Sebagai contoh, ketika Kementerian Pariwisata dan Ekonomi Kreatif mempromosikan apparel brand Indonesia yang bekerja sama dengan pesepak bola dunia untuk membuat produk olahraga.
Pengertian Influencer
Sesuai namanya, influencer adalah seseorang yang mampu memengaruhi orang lain lewat opininya terhadap suatu hal. Berkat kemampuan itu, influencer sering diajak brand bekerja sama untuk mengulas produk atau jasa yang sesuai minatnya.
Jumlah followers (pengikut) di media sosial menjadi faktor yang menentukan bayaran untuk setiap influencer. Semakin banyak followers-nya, tentu rate card-nya semakin tinggi.
Flock Social membagi tingkatan influencer sebagai berikut:
- Nano influencer: 1.000-10.000 followers
- Micro influencer: 10.001-100.000 followers
- Macro influencer: 100.001-1.000.000 followers
- Mega influencer: 1.000.001 < followers
Perbedaan KOL dan Influencer
Lantas, apa perbedaan antara KOL dan influencer serta manakah yang sebaiknya dipilih brand?
Kredibilitas
Jumlah followers tidak terlalu memengaruhi KOL, karena kredibilitasnya dinilai berdasarkan keahlian dan bidang yang dikuasai. Semakin valid pendapat yang disampaikan, maka semakin terkenal pula KOL tersebut. Sementara bagi influencer, followers menjadi tolok ukur kredibilitas. Dengan minat dan konten yang spesifik, influencer tentu memiliki pengikut setia masing-masing.

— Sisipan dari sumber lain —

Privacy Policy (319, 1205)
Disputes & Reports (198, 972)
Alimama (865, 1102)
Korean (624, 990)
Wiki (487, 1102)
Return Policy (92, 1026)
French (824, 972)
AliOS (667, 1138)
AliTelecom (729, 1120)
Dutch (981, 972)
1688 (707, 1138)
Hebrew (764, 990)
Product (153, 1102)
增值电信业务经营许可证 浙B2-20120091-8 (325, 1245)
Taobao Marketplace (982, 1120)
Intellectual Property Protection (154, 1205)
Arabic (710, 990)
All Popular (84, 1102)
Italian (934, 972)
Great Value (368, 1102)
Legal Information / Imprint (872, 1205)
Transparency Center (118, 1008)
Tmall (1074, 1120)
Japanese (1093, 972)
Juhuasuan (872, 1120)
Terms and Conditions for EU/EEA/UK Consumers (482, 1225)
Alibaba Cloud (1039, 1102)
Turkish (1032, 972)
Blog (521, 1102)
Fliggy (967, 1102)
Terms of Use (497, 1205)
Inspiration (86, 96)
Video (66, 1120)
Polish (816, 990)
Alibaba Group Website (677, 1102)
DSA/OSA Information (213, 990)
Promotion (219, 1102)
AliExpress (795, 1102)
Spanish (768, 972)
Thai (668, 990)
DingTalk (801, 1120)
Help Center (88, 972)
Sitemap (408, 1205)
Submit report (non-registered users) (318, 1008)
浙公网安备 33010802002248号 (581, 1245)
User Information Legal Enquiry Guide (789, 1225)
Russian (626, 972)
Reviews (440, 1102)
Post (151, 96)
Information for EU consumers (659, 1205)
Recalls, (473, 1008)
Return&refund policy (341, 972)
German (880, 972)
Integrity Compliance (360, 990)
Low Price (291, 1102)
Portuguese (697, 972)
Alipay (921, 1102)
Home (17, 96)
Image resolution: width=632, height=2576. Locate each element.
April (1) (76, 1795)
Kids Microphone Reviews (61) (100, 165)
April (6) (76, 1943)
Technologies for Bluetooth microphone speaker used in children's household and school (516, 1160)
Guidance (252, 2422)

Untuk menjaga kesetiaan tersebut, influencer harus senantiasa menghasilkan konten yang berkualitas. Semakin tingginya konsistensi dan kualitas konten yang dibuat, maka semakin tinggi pula kredibilitas influencer di mata pengguna media sosial.
Media
KOL dan influencer menggunakan media yang berbeda. KOL membangun persona di luar media sosial, yaitu melalui keahliannya. Oleh karena itu, media yang digunakan untuk menyampaikan pendapat tidak terbatas hanya pada media sosial, tetapi juga televisi, radio, dan media cetak.
Sementara influencer membangun persona lewat konten pribadi di media sosial, seperti Instagram, TikTok, dan Twitter, sehingga tentu menggunakan media sosial untuk menyampaikan ulasan.
Cara Berkomunikasi
Menurut Trend, KOL cenderung berkomunikasi 1 arah dengan audiensnya, karena berperan sebagai speaker (pembicara) yang ahli di bidangnya. Sementara influencer mau tak mau harus sering menjalin interaksi dengan audiensnya, sehingga tak mungkin berkomunikasi 1 arah saja.
Ya, algoritma media sosial yang menekankan adanya interaksi membuat influencer harus senantiasa mencari cara yang unik dan menarik untuk bisa berinteraksi dengan para audiens.
Kegiatan Sehari-hari
Di samping menyuarakan pendapat tentang suatu produk atau jasa, seorang KOL juga memiliki profesi penuh waktu yang dijalankannya untuk menyambung hidup. Melalui profesi inilah, KOL menjadi seorang ahli di bidangnya. Misalnya, seorang dokter spesialis kulit yang menjadi KOL di bidang kesehatan kulit.
Sementara influencer lebih banyak menghabiskan waktu untuk membuat berbagai konten menarik demi menambah jumlah followers dan mempertahankan followers yang sudah ada.
Kesimpulan
Meski tampak sama, tetapi ternyata ada perbedaan yang cukup signifikan di antara KOL dan influencer. KOL mampu memengaruhi masyarakat umum lewat keahliannya pada bidang tertentu. Sementara influencer mampu memengaruhi para pengguna media sosial melalui konten dan caranya saat mengulas produk atau jasa yang sesuai minatnya, bukan keahliannya.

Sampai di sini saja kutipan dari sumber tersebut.